__Passage__:
These graphs are not really clear if they are correlated with price. We do observe random spikes but, it does not tell me if there is a correlation. More analysis on this will definitely give us a clear picture of what is going on here.
9. price vs yr_built, price vs yer_renovated
Both these graphs maybe not really correlate to price at all. This means that the year a house was built or rennovated may not have an affect on the price of the house. We can not really ascertain without doing extra tests but from eyeballing the graphs we can safely say that for now..
10 price vs street, price vs city, price vs statezip
Street, city and statezip are not numerical vartiables and thus just by eyeballing the graphs does not tell us anything about their relationship with the price of the house. We will need to do a lot more analysis and alot more visuals to clearly be able to say how price is influenced by the street the house is built on, the city in which the house is built, and the statezip where the house is located.
After eyeballinng the graphs above and making assumptions and conclusions off it, it is time to put the assumptions and the conclusions we made above to the test. We will achieve this by running a linear regression on the dataset and with real proof, we can acertain that our assumptions or conclusions above are indeed true or it was a bunch of bullshit..haha Also, this will help us in understanding the variables that we could not really say anything earlier how they affect price. Before we do a regression on our data. We will remove three variables that is:- statezip, city and street as we have determined in the graphs above that the price of a house is influenced by the city, street and statezip it is located. With this we can sure that the location of the house affects the price of the house either positively of negatively.
This is due to other factors that are not explained in the model such as, -if the neighbourhood is safe. -if the neighbourhood has great schools. -if the neighbourhood is in a prime location. -the cost of living in the particular state, also does influence the price of the house. If the cost of living is high, the house prices will too, be high and vice versa.

__Written request 1__: In the house price analysis, which three variables are removed before the regression is run?
__Written request 2__: Rewrite the house price analysis from "After eyeballinng the" up to and including "positively of negatively.", replacing "linear regression" with "polynomial regression".
__Written request 3__: Continue the house price analysis from the point where it stops.
The lines that follow are unrelated to the house price analysis.

__Provided material__:
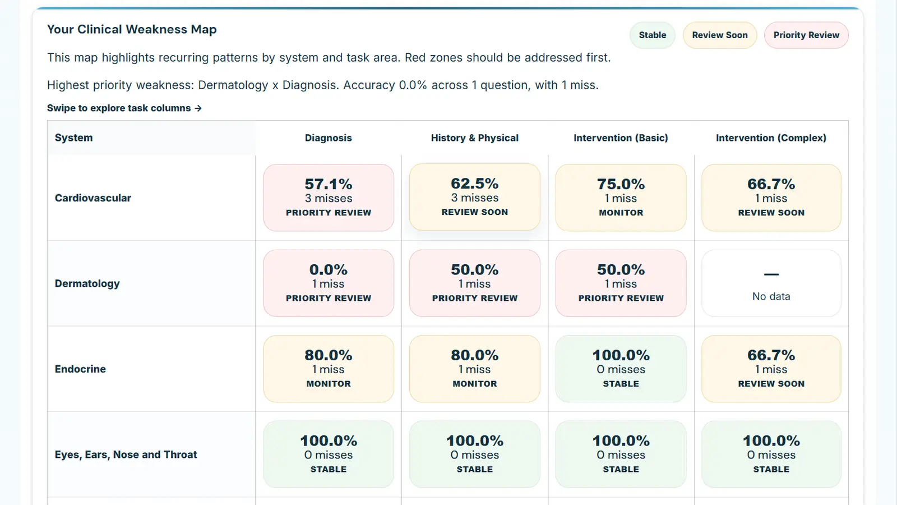The height and width of the screenshot is (505, 897).
Task: Open the Cardiovascular History & Physical cell
Action: [x=474, y=197]
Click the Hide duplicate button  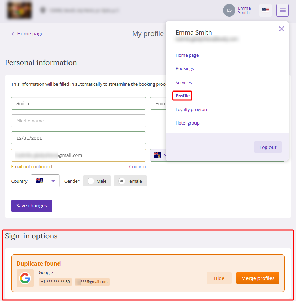click(219, 278)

__Task answer 1__: Statezip, city and street.

__Task answer 2__:
After eyeballinng the graphs above and making assumptions and conclusions off it, it is time to put the assumptions and the conclusions we made above to the test. We will achieve this by running a polynomial regression on the dataset and with real proof, we can acertain that our assumptions or conclusions above are indeed true or it was a bunch of bullshit..haha Also, this will help us in understanding the variables that we could not really say anything earlier how they affect price. Before we do a regression on our data. We will remove three variables that is:- statezip, city and street as we have determined in the graphs above that the price of a house is influenced by the city, street and statezip it is located. With this we can sure that the location of the house affects the price of the house either positively of negatively.

__Task answer 3__:
I will do a regression on the rest of the variables to determine how significant they influence the price of a house.
#Generating a regression model for the data.
newTable = df.copy()
#dropping the 3 variables
newTable = newTable.drop(['street'],1)
newTable = newTable.drop(['city'],1)
newTable = newTable.drop(['statezip'],1)
result = sm.ols(formula="price ~ bathrooms + bedrooms + condition + floors + sqft_above + sqft_basement + sqft_living + sqft_lot + view + waterfront + C(yr_built) + C(yr_renovated) ", data=newTable).fit()
print(result.summary())
With the coefficients we can tell if a variable decreases or increases the price of a house, that is, with a negative coefficient, an increase in the units of the variable decreases the price of the house. And with the positive coefficient an increase in the units of the variable will lead to an increase in the price of the house.
From the model above, we can tell bathrooms, condition, floors, sqft_above, sqft_basement, sqft_living, view, waterfront, yr_renovated, these are significant in explaining an increase in the price of a house.
And, bedrooms and yr_built are significant in explaining the decrease in the price of a house. With yr_built, we can use our commonsense to understand and conclude that houses that are old or where built longtime are somewhat more expensive than the houses built recently. Understanding why bedrooms negatively affect the price of the house, we could argue that houses in city center that is apartments with less bedrooms are more expensive than houses in the surburbs. Due to their(houses in the city) location which is very appealing to buyers.
Now, we look at the p-values. These values will enable us determine how significant the the variable is in explaining the change in the price of a house. If the p-value is approximately zero, this means that the variable is significant in explaining the change(increase or decrease) in the price of a house. From the model above, we can see that all the variables are significant in explaining the change(increase or decrease) in the price of a house except yr_rennovated.
To answer this question, we look at the R - squared. The value of R - squared is too small that thus, this model is not significant in explaining the response in price.
To understand this, maybe the 3 variables, have influenced the low R - squared value.
We fit a new model with all the original variables.
Fitting a new model including the city, statezip and street. In the previous model, we can also that the p_values for the year built and year renovated were too high and thus we can remove them from the newly fitted model. And the floors p_value is also too high and thus we remove it from the new model. Plus we know, we know that statezip and city are not really needed since the street address of a house that provide that. So, the columns of city and statezip will be removed to eliminate of redundancy in our model. From the street address, we can derive city, state, and zipcode.
#Copying the content of the dataset.
newModel = df.copy()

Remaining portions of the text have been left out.